Zondagavond 17 december 1876 heerschte er in de kleine spoorwegstatie te Châtillon, aan de linie Parijs-Lyon gelegen, eene paniek, welke gewettigd werd èn door het vreeselijke van den toestand èn door het verschrikkelijke ongeluk dat eenige minuten later volgde.
De sneltrein van Parijs was ten gevolge van een ongeval te Montereau verscheidene uren aan de statie te Mâcon opgehouden geworden; daardoor was er op die linie eenige verwarring in den dienst ontstaan, maar wijl ieder op zijn post was, kon dit echter tot geene ongelukken leiden.

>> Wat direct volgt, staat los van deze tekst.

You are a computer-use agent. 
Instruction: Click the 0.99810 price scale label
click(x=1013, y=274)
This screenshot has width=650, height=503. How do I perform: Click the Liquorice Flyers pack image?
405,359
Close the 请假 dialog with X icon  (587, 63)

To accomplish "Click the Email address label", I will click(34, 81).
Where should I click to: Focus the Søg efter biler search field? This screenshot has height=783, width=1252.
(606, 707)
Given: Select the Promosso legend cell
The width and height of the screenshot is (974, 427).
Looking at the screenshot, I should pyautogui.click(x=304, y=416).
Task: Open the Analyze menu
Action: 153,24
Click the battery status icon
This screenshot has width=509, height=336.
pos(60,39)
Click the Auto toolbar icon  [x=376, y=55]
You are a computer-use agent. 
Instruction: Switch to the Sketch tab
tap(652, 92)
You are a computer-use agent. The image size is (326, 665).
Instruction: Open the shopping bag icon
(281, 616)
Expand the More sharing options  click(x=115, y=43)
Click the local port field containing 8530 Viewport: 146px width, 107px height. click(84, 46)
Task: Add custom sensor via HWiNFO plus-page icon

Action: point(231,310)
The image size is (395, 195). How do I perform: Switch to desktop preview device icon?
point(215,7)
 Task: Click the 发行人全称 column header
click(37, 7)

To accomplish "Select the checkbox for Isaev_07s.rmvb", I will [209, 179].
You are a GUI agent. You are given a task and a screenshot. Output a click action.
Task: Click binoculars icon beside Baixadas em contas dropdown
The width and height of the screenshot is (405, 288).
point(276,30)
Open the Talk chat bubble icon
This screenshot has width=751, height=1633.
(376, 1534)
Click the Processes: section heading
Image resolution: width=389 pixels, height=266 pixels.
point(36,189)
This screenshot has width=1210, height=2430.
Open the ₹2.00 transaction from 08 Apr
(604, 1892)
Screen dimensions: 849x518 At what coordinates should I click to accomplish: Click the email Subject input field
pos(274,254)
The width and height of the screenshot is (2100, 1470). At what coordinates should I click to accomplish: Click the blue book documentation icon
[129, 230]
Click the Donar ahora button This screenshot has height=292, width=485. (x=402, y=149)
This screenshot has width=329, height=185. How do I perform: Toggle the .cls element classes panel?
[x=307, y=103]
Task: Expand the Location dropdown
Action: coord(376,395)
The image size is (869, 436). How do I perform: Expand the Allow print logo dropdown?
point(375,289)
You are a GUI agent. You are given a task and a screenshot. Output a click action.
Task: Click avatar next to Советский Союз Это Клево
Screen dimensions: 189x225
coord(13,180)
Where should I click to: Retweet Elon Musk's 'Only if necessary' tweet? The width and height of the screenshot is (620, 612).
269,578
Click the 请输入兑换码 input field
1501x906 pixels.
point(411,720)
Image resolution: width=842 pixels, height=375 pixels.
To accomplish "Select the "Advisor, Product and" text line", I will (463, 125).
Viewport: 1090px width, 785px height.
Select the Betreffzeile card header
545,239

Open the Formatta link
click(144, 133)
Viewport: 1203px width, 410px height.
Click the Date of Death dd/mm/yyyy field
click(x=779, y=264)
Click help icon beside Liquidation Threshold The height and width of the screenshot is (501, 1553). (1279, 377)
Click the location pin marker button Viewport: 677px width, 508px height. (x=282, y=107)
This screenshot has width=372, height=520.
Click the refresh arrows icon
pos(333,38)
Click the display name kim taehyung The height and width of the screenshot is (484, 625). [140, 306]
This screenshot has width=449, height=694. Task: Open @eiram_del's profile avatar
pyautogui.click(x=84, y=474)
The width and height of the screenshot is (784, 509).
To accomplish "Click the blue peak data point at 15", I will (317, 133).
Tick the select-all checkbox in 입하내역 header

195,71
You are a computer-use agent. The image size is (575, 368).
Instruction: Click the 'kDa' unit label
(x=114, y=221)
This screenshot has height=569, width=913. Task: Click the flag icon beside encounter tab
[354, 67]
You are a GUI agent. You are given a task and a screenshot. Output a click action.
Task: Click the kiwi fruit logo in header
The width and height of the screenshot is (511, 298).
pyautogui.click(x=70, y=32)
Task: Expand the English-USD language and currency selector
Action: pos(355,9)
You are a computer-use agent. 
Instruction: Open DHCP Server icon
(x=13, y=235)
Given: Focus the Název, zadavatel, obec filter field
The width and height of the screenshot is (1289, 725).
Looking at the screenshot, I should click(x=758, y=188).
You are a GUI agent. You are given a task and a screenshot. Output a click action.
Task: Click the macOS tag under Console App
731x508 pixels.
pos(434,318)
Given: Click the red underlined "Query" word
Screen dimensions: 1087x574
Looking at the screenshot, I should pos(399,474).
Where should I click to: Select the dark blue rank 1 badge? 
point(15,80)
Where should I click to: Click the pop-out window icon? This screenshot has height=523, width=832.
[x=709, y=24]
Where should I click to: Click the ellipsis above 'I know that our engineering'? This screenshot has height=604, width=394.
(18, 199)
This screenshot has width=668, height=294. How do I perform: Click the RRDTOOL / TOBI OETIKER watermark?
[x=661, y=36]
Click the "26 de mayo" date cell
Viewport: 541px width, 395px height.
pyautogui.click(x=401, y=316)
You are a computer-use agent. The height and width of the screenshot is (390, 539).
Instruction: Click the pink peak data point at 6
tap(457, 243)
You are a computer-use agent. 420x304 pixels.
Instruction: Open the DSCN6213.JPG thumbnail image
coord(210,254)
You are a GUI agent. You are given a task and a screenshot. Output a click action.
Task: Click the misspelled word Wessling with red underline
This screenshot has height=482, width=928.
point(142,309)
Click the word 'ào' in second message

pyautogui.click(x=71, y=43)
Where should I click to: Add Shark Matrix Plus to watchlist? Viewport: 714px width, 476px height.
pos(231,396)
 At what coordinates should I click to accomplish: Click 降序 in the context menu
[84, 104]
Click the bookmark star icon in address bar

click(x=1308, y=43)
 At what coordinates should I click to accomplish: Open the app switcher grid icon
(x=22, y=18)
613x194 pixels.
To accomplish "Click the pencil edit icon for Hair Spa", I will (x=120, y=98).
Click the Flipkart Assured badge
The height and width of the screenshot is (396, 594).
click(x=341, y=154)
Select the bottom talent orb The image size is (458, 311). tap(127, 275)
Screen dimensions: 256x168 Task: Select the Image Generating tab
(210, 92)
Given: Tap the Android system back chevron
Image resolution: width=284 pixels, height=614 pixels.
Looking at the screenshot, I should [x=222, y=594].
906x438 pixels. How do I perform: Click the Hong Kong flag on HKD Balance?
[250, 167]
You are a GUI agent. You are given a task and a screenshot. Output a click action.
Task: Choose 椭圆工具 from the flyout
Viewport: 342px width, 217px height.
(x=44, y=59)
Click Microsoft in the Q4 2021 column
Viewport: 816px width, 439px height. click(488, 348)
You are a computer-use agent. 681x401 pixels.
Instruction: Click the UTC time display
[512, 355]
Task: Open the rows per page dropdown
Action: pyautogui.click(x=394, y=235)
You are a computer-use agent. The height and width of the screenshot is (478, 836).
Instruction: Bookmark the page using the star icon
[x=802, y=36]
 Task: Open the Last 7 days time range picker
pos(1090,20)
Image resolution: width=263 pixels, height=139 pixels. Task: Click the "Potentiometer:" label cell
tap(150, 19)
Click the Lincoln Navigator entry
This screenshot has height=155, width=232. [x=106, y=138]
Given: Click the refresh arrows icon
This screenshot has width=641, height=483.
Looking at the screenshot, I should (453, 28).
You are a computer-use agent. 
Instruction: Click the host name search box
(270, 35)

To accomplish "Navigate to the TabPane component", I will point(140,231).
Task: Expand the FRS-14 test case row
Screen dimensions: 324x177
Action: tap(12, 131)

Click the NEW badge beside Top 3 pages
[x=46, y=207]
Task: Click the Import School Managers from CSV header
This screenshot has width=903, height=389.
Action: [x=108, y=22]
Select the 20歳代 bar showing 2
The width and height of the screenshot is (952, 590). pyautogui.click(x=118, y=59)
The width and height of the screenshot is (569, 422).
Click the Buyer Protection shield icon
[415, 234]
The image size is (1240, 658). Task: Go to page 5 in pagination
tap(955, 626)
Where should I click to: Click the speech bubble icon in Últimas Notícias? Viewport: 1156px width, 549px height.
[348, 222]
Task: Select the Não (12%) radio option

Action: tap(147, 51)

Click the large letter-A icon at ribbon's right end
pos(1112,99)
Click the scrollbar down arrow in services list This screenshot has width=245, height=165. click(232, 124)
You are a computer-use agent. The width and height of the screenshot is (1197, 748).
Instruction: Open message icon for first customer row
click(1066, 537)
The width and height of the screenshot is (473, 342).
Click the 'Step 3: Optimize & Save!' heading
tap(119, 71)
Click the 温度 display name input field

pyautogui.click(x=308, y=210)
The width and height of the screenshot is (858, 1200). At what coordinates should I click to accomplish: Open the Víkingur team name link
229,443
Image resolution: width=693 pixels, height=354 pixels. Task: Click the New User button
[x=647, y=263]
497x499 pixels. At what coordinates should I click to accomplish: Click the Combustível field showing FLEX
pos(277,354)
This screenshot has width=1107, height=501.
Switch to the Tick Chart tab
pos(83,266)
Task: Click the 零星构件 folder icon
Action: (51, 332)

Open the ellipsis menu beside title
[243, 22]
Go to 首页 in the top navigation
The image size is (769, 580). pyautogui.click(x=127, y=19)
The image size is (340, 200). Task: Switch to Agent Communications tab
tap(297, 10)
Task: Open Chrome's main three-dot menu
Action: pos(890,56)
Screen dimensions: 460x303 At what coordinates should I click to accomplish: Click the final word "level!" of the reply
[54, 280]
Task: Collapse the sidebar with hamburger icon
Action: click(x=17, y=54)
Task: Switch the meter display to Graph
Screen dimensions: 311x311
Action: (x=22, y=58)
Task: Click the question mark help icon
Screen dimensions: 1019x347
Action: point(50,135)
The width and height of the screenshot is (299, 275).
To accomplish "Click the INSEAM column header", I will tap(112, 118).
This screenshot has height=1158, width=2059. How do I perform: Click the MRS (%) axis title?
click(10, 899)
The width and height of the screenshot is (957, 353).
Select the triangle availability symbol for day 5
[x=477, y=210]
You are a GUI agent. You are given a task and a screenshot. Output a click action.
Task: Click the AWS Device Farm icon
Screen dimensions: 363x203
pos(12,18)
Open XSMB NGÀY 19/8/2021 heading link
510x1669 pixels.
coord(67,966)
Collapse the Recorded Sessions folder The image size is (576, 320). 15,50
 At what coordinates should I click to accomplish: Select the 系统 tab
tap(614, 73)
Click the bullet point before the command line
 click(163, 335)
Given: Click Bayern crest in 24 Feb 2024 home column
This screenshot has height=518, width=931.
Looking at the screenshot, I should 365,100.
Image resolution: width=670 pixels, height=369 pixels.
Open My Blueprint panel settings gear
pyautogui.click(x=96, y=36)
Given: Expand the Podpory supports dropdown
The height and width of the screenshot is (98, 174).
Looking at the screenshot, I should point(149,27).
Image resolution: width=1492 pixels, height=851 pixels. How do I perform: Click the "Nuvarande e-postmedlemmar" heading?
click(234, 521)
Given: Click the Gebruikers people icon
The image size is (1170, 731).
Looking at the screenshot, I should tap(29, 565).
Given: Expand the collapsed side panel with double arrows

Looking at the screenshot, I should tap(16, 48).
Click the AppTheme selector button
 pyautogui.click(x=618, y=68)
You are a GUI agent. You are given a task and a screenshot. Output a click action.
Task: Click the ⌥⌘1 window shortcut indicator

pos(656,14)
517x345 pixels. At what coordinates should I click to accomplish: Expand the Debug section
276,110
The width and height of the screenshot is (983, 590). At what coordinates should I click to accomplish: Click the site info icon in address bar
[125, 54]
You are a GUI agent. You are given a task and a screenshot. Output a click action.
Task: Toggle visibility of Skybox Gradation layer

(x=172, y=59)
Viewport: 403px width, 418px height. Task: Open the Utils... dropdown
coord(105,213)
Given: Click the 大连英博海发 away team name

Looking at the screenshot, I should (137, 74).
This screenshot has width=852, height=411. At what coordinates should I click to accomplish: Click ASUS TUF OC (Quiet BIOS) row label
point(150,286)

Het was intusschen 7 uur in den avond geworden; te Châtillon werd de achtergebleven sneltrein verwacht en tevens van de tegenovergestelde richting een gewone trein. De statieoverste was op zijn post; hij bevond zich aan het telegraaftoestel om de wachtende depeches zijner collega's te ontvangen. De eerste depeche kwam van de zuidelijk gelegen statie Aix-les-Bains en luidde: ‘Houd trein 265 (den sneltrein) tegen: ik zal u trein 272 (den gewonen) zenden.’
De weg bezat slechts eene enkele linie: te Châtillon zouden de beide treinen moeten wisselen. De chef van deze statie had nu onmiddellijk het seintoestel voor den sneltrein op ‘onveilig’ behooren te plaatsen, maar daar hij nog geen bericht had ontvangen van de nadering van dezen trein, meende hij al den tijd te hebben. Hij seinde terug dat hij trein 265 zou ophouden en de weg dus veilig was. Op hetzelfde oogenblik ontving hij echter bericht dat de sneltrein van Culoz, de meer noordelijk gelegen statie, in aantocht was.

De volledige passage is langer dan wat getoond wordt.